By Alex Saitta
December 3, 2016
I read the article about the transgender student in Pickens County, his arrest and the police confrontation concerning his bathroom choice. This is an issue facing school boards that parents are gravely concerned about, the board must educate the public on, and take a strong position against and clearly explain why.
The US Department of Education issued a directive to school districts that transgender students be allowed to “access sex-segregated facilities consistent with their gender identity”. This means a boy, thinking he is a girl, could then use the girls’ bathroom, locker room or showers. Crazy, I know, but that is the directive.
Thirteen states, including South Carolina, have filed suit to overturn this directive, stating the Obama administration (executive branch) does not have the authority to write such law and then withhold federal education funds to enforce it.
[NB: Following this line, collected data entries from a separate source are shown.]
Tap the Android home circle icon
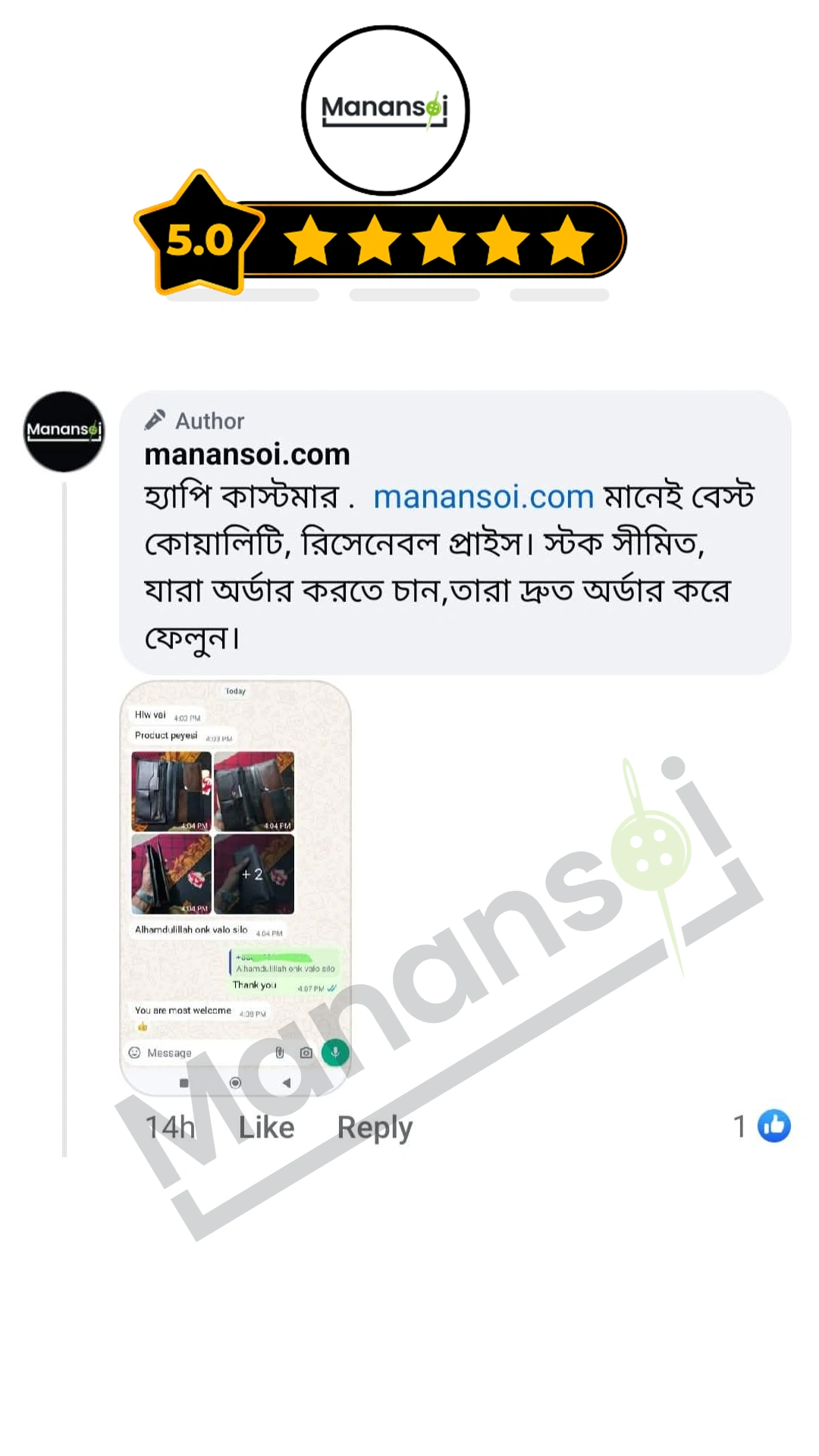The width and height of the screenshot is (819, 1456). (x=235, y=1083)
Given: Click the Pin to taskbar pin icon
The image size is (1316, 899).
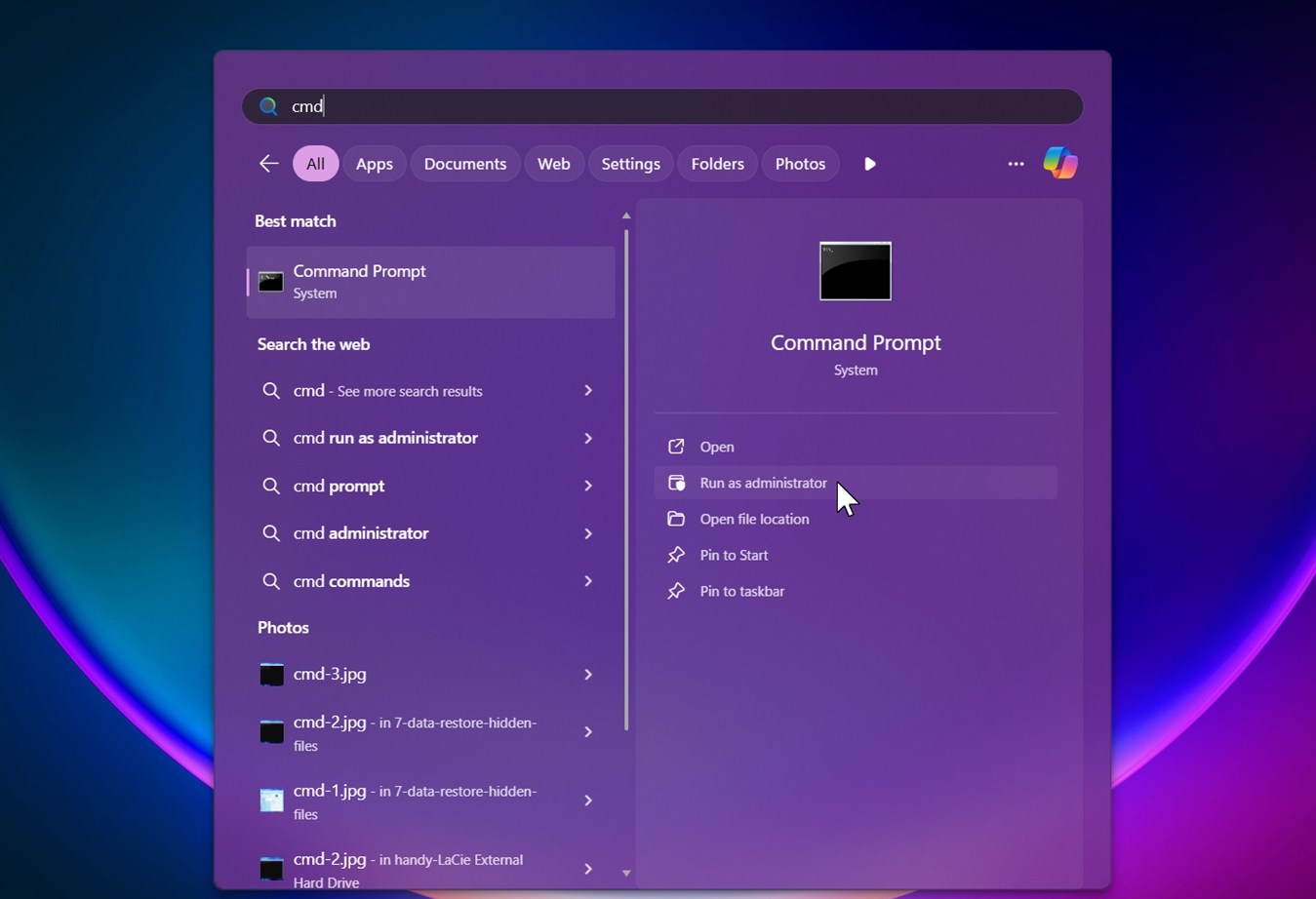Looking at the screenshot, I should 676,591.
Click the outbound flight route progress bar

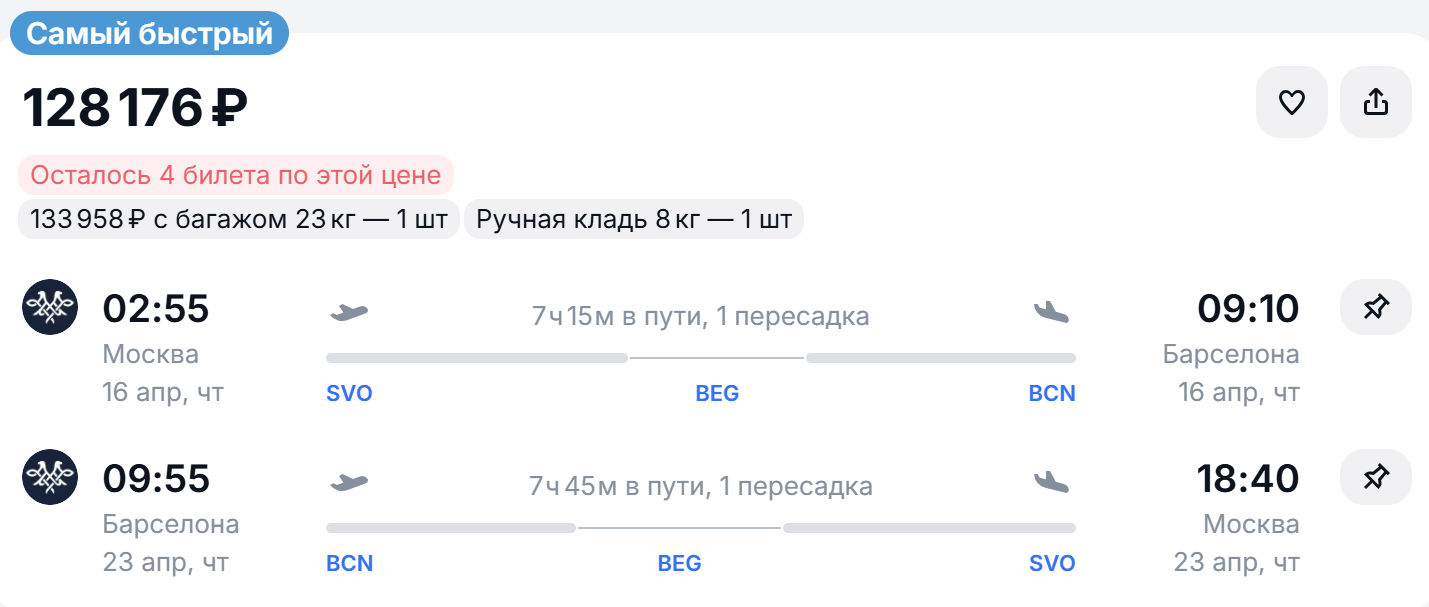click(x=700, y=358)
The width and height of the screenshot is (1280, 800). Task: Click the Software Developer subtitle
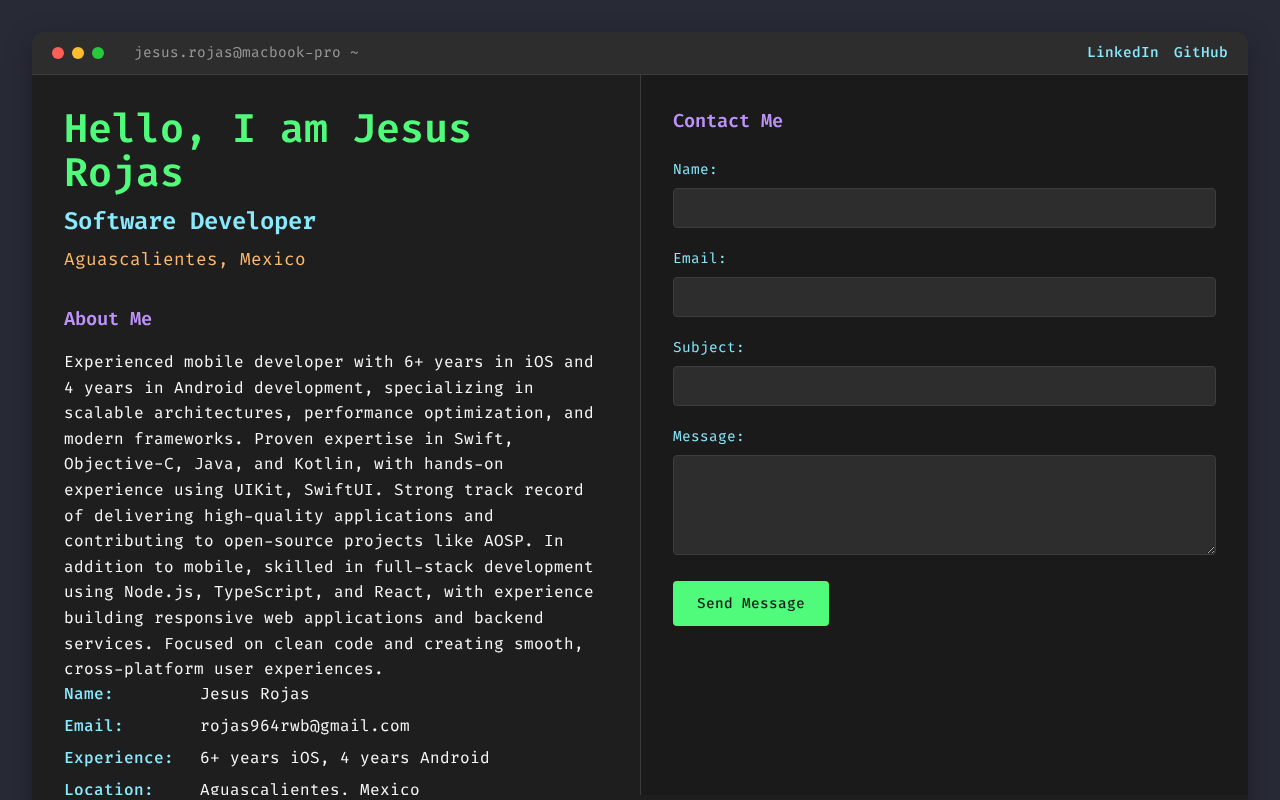click(x=190, y=222)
I support our State Attorney General, Alan Wilson, South Carolina joining the lawsuit, and believe all students should use the facilities of their biological gender.
For now a federal judge has slapped an injunction on the President’s directive, awaiting consideration by the US Supreme Court. There are few transgender students in the school district and those who don’t want to use the biological bathroom, are offered the option of using a faculty (unisex) bathroom. This is what the Pickens County district administration means by dealing with the issue on a case by case basis.
As we all know, citizens are given the right to freedom of speech. However, we all realize that right is limited. For instance, it is illegal to yell “fire” in a crowded movie theater because such false alarms put others at risk of being hurt.
This bathroom “right” of transgender students’ falls short in a similar way. For example, my daughter is in 9th grade (a minor) at Pickens High School and she has a right to go to the bathroom or get dressed in a locker room without 12th grade boys who are dressed like girls being in there. Her right to privacy trumps that of the transgender student’s bathroom choice.